The perception of the positive impact of POCT in all medical processes, owing to immediate reports of results and their interpretation by physicians, is not supported by specific studies. The actual utilization in daily practice involves mainly a few tests for diagnosing and monitoring diabetes, determining urinary tract and other infections, and stratifying acute cardiac syndromes. For general practitioners, many POCTs are not useful as they test chronic or rather innocuous conditions. Practitioners are unwilling to adopt technologies that are not beneficial to patient care or for the profitability of their practices. Some applications of POCT are not really decreasing the time needed for medical decision making, as reported in published papers, and actually small modifications of central clinical laboratory organization should be sufficient to answer clinicians’ requests with minor costs. Conversely, in some cases clinical laboratory experts should facilitate the introduction of POCT testing, for example for direct oral anticoagulants (DOACs) testing before major surgery. Even in some specific scenarios, where POCT is generally accepted as the solution for obtaining laboratory results, in low resources healthcare (low middle-income countries, rural areas, desertification of healthcare in developed countries, disaster medicine), specific studies based on VHBC are needed, to avoid the increase of inequalities and unbalanced between beneficial effects and costs.

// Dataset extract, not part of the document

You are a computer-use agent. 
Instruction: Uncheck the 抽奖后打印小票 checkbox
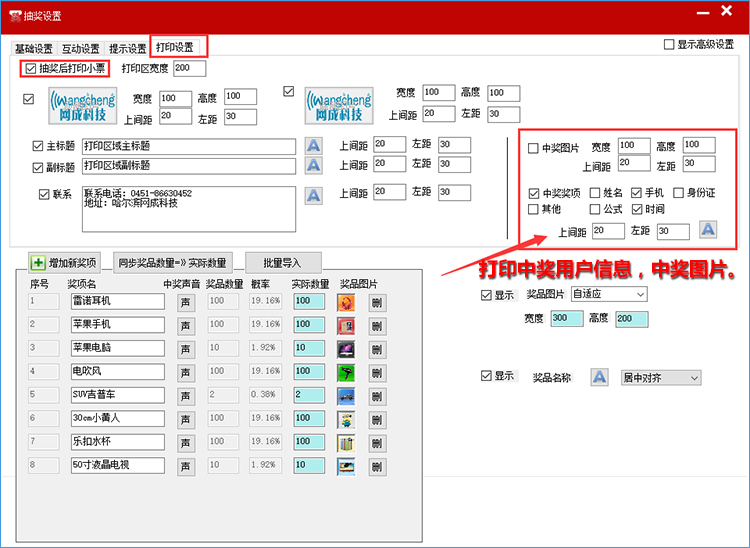[30, 69]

There is a lack of complete, comprehensive, and global evaluation of the impact of POCT in healthcare settings. Ten years ago, we selected POCT with special analytes characterized by possible high clinical impact [79]. We analyzed 84 studies for five POCT instruments: neonatal bilirubin, procalcitonin, intraoperative parathyroid hormone, cardiac troponin and blood gas analysis. Most of the articles (50 %) were studies of correlation between results obtained by using POCT instruments and those obtained with laboratory instruments. These data showed a satisfactory correlation between methods when similar analytical reactions were used. Only 13 % of the studies evaluated the impact of POCT on clinical practice. POCT decreases the time for making decisions on patient management, but the clinical outcomes have never been adequately evaluated. The scenario has not changed substantially over time, and only a minority of studies are focused on the impact on medical decisions, including an economical evaluation and cost effectiveness ratio.

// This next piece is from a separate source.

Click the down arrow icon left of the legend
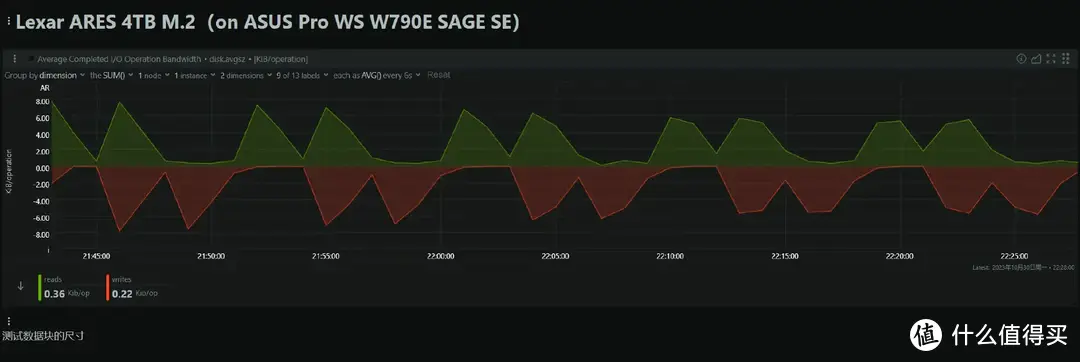This screenshot has height=362, width=1080. click(x=20, y=286)
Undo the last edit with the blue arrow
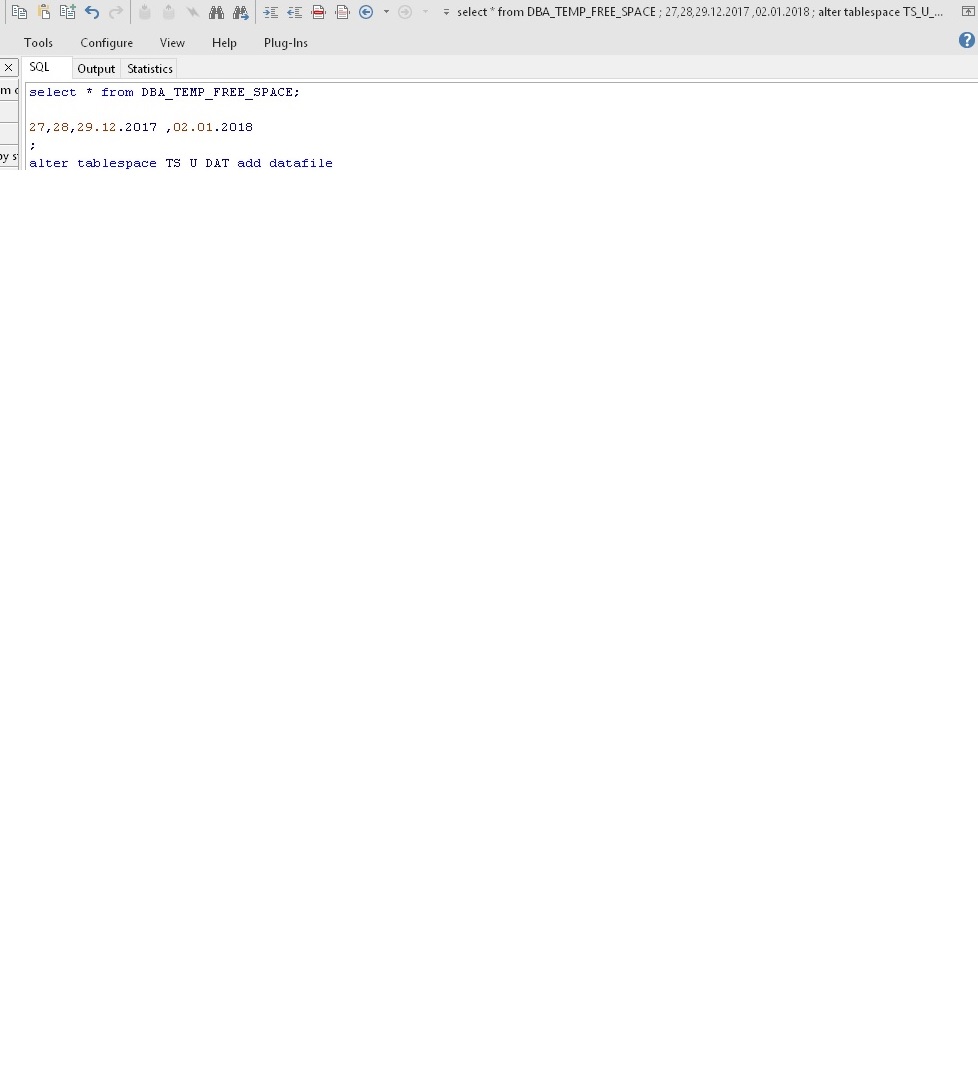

The very few health technology assessment (HTA) reports on POCT are characterized by negative evaluations, because the studies are performed only on analytical or, in some cases, on preanalytical/analytical aspects, avoiding the cost and outcome impact. Moreover, the type of healthcare service organization and reimbursement by the third payer are not, in general, properly considered. Thus, studies based on randomized clinical trials and HTA reports are compellingly needed for properly evaluating the use of POCT.